**TASK INSTRUCTIONS**:
Arrange as a numbered list the lines starting at the one that contains "You are a computer-use agent. The" and ending at the one that contains "click(91, 110)", omitting any blank lines.

**RECORDS**:
────

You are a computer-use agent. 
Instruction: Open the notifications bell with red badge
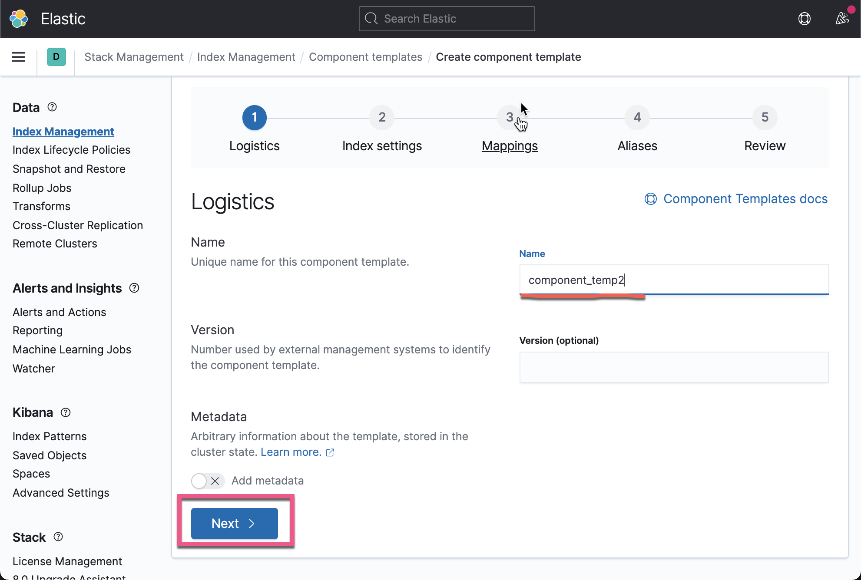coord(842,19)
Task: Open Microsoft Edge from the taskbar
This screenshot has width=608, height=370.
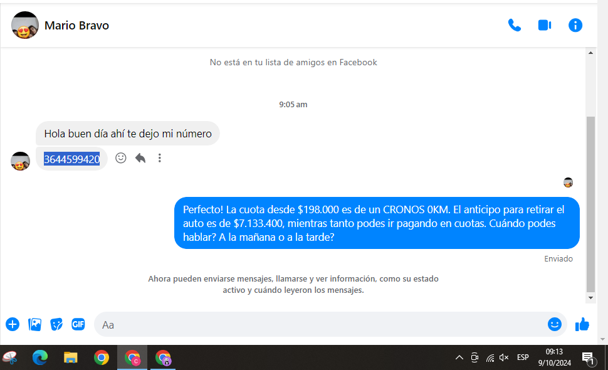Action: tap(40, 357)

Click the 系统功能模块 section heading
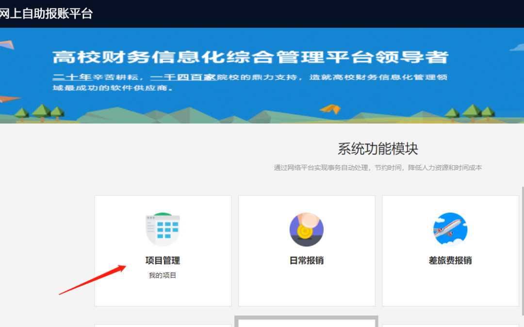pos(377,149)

────

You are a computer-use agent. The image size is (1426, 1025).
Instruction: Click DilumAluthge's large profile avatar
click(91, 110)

────

**RESPONSE TO THIS TASK**:
1. You are a computer-use agent. The image size is (1426, 1025).
2. Instruction: Click DilumAluthge's large profile avatar
3. click(91, 110)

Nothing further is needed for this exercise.